Short task:
Locate each line in the items below that contains the string "CPAP" and copy those lines out. Matching is case-sensitive.

Materials provided:
:::

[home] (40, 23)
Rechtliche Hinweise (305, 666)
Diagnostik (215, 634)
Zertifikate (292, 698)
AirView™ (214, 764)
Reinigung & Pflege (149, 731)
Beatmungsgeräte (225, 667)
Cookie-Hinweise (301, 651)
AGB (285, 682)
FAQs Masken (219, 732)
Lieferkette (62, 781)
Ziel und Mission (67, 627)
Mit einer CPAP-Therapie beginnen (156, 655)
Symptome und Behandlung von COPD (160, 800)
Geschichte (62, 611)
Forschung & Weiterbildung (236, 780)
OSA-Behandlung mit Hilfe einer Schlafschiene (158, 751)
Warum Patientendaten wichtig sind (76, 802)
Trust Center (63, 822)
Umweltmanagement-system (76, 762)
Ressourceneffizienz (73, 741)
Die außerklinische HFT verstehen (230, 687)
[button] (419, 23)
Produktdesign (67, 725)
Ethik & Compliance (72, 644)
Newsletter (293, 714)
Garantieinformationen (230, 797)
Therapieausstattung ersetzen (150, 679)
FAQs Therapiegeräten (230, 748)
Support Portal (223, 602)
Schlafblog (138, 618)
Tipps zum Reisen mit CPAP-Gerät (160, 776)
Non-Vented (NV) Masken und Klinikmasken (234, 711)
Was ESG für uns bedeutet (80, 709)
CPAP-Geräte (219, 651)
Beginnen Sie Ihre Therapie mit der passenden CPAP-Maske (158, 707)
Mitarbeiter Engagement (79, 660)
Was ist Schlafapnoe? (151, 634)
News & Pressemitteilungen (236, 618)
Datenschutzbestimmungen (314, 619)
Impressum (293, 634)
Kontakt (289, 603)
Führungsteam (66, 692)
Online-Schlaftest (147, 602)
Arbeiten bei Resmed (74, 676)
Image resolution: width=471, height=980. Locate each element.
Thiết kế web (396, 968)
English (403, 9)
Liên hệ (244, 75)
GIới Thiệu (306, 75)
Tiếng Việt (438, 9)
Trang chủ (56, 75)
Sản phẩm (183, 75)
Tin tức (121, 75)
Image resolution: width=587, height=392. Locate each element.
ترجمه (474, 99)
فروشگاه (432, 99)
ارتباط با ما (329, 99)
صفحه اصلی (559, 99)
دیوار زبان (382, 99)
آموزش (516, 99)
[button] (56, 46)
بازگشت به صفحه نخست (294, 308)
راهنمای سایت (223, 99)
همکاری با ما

:::

Written solution:
Mit einer CPAP-Therapie beginnen (156, 655)
Tipps zum Reisen mit CPAP-Gerät (160, 776)
CPAP-Geräte (219, 651)
Beginnen Sie Ihre Therapie mit der passenden CPAP-Maske (158, 707)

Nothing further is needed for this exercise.